May 30th, 2015 No comments

These are the steps I found are required to install DigiKam v4.10 on Ubuntu. In my case I ran into problems with libavcodec (ffmpeg/libav) and issues stemming from the ffmpeg project fork. YMMV.

First install digikam:

add-apt-repository ppa:philip5/extra
apt-get update
apt-get install digikam

At this point everything should have worked nicely. Unfortunately digikam (version: 4:4.10.0-trusty~ppa3) wouldn’t start up. Running it from the command line showed that I was missing To confirm:

ldd /usr/bin/digikam | grep libavcodec

The normal solution to this would have been:

apt-get install libavcodec-extra-53

But life is not that simple. Ubuntu deprecated and removed libavcodec-extra-53 and claims libav-tools should be used instead. libav-tools however doesn’t include a file, so after a bit of hunting around, I decided to just build it from source.

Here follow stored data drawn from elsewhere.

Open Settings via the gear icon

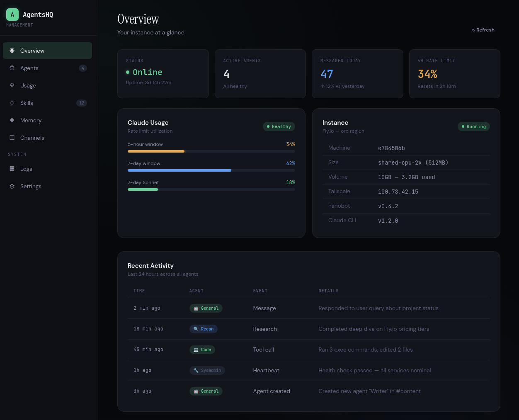point(12,186)
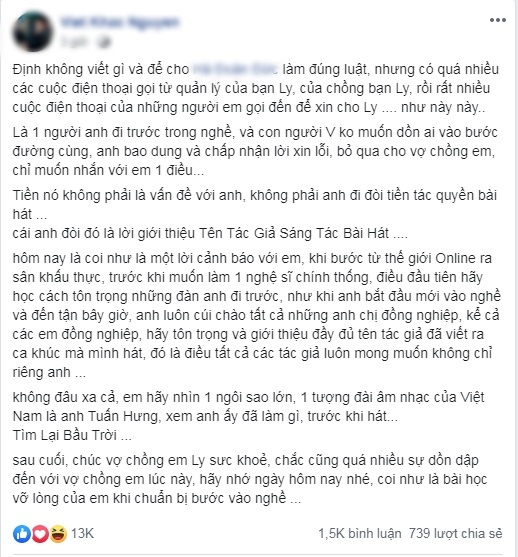This screenshot has width=518, height=557.
Task: Click the blurred post timestamp under the name
Action: click(75, 42)
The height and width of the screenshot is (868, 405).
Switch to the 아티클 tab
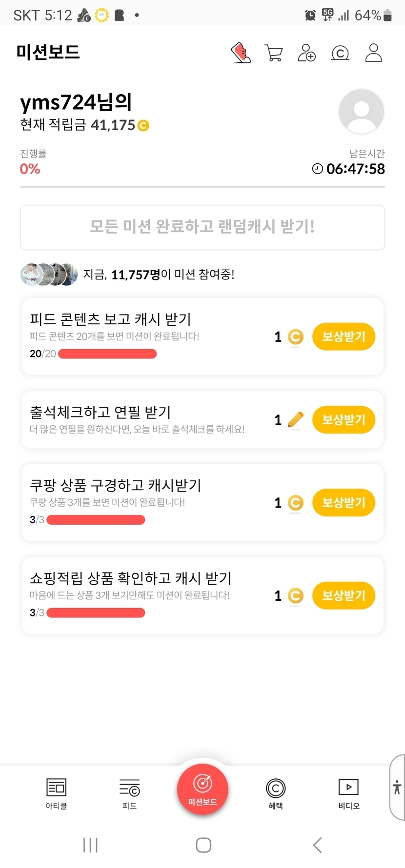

Here are the steps:

git clone git://
cd ffmpeg
git checkout -b ver53 dd453f
./configure --prefix=/usr/local --disable-ffmpeg --disable-ffplay --disable-ffprobe --disable-ffserver --disable-avdevice --disable-swresample --disable-swscale --disable-postproc --disable-avfilter --enable-shared --disable-debug --enable-gpl --enable-x11grab
sudo su -

After this, digikam started up properly.


gitk --all libavcodec/version.h shows that after the dd453f commit the libavcodec version changes to 54, so that’s why that commit was used.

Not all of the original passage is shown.